Les capteurs solaires à air

 

Guy Isabel
Eyrolles, série bricolage, juin 2014


Une « note de lecture » pratique, comme les livres de cuisine déjà présentés sur ce blog.

Le développement durable tout de suite, même partiel et imparfait. Le soleil représente une source inépuisable et gratuite d’énergie, mais il faut savoir l’apprivoiser : la capter en hiver, s’en protéger en été.
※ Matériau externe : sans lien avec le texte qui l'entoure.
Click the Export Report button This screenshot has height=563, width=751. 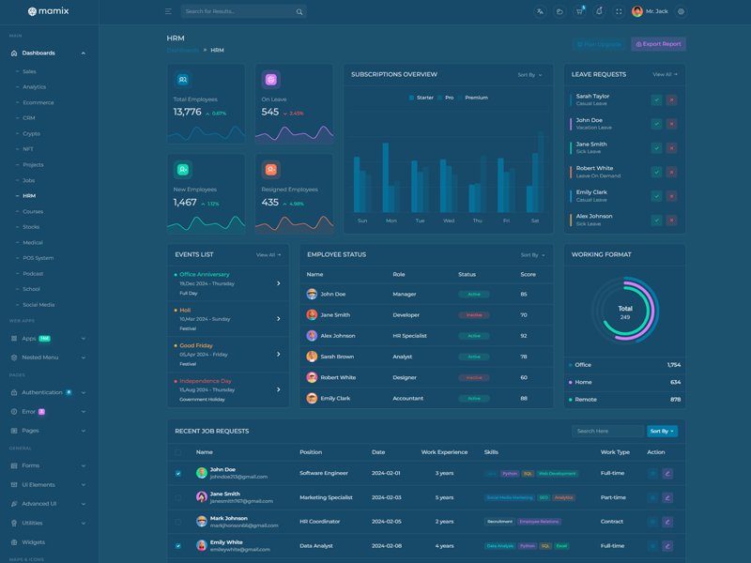(658, 44)
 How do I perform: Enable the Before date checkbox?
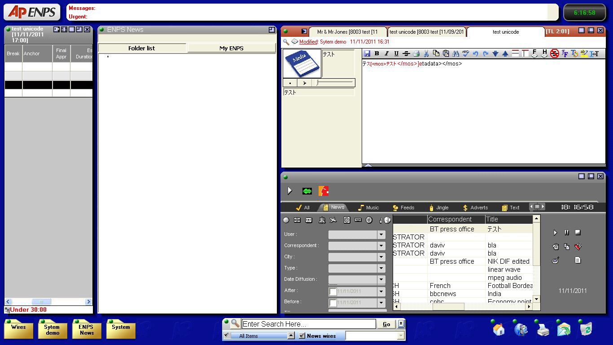click(333, 303)
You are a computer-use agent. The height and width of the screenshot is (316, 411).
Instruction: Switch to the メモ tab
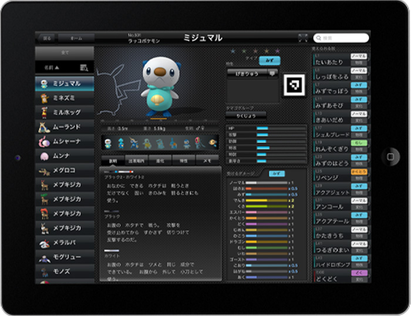click(x=207, y=161)
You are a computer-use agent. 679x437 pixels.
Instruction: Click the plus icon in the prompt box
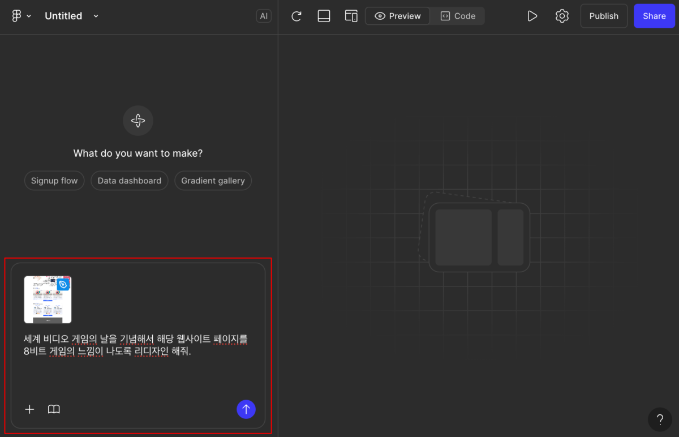tap(29, 409)
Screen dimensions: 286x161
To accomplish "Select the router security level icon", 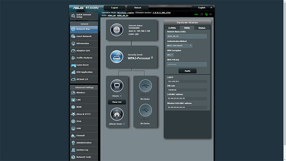I will click(117, 56).
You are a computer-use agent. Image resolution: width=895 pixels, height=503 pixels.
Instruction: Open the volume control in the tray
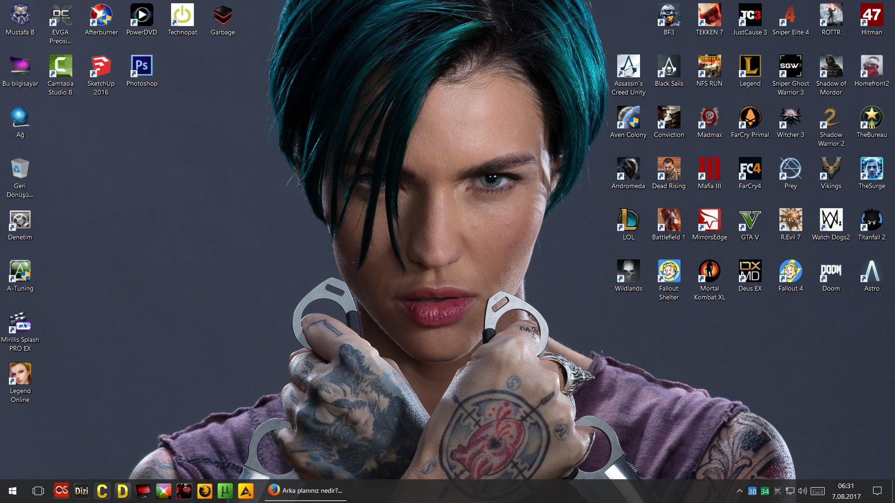click(802, 491)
Le terme « énergie solaire » renvoie le plus souvent au photovoltaïque. Celui-ci se développe, notamment en habitat diffus, mais il ne doit pas faire oublier les autres formes, le solaire thermique. Les capteurs à eau chaude sont les plus connus, bien qu’ils soient aujourd’hui en perte de vitesse dans notre pays. Dommage, car il s’agit d’une technique bien maitrisée. Il y a aussi le capteur à air, que cet ouvrage nous permet de mieux comprendre. Une technique simple et économique : « Nous pensons qu’avec le chauffage solaire à air chaud, il y matière à réduire considérablement la facture du chauffage des particuliers, et plus particulièrement de ceux qui occupent une maison déjà ancienne… » affirme l’auteur, qui ajoute : « La simplicité de mise en œuvre de cette technologie autorise une personne motivée et pas trop maladroite à une autoconstruction totale ».
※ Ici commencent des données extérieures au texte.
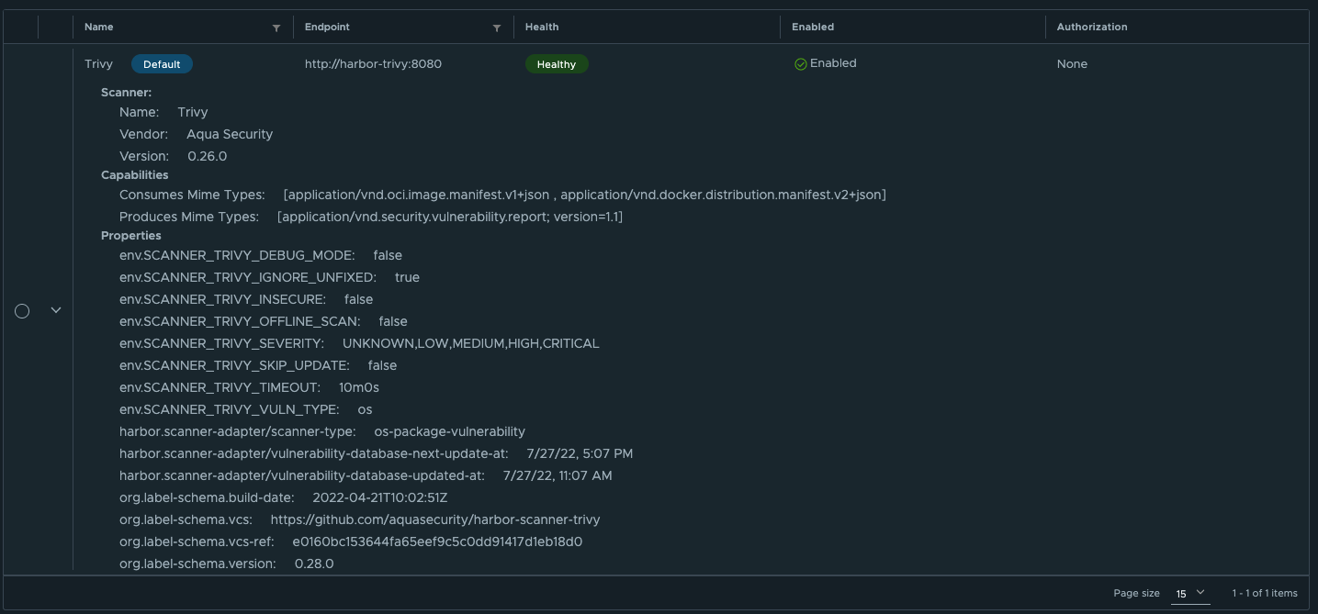Click the green Healthy status badge

coord(557,63)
La première partie de l’ouvrage est un rappel pour tous ceux qui s’intéresse à l’énergie solaire. Un rappel historique notamment, et une présentation des principes généraux qui régissent les capteurs à air chaud. Ce n’est qu’une introduction au concret : la fabrication et la pose d’un capteur sur une maison. Voilà une solution pour réduire la consommation d’énergie fossile dans l’immense parc de maisons individuelles que nous avons en France, et dont les qualités thermiques sont médiocres la plupart du temps. Il faut bien sûr penser à l’isolation, mais pourquoi se priver de quelques aménagements – si votre maison est bien exposée – qui vous apporteront un minimum de chaleur pour un investissement modique ? L’ouvrage décrit donc par le menu les étapes et les techniques de fabrication et de pose. Bricoleurs et castors s’y sentiront à l’aise. Pour les autres, le recours à un artisan peut s’avérer nécessaire, mais ils auront la satisfaction de maîtriser l’opération et de se préparer à gérer le capteur une fois posé.
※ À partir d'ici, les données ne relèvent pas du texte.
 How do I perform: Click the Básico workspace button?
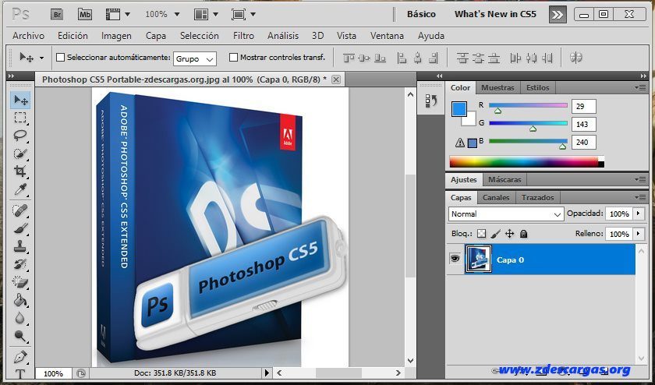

La lutte contre le réchauffement climatique et la recherche d’économies dans le budget des ménages peuvent converger. Il est d’usage, par ailleurs, de se lamenter des difficultés d’améliorer la qualité du parc existant, celui des maisons individuelles notamment. Voilà une piste pour progresser. Ce n’est pas une solution universelle, mais elle peut concerner de vastes « segments » de ce marché souvent laissé à lui-même. N’attendons pas que le développement durable se fasse d’un coup, globalement et parfaitement. C’est une dynamique à laquelle chacun est appelé à contribuer. « Les capteurs solaires à air » permettront à beaucoup de nos concitoyens de le faire.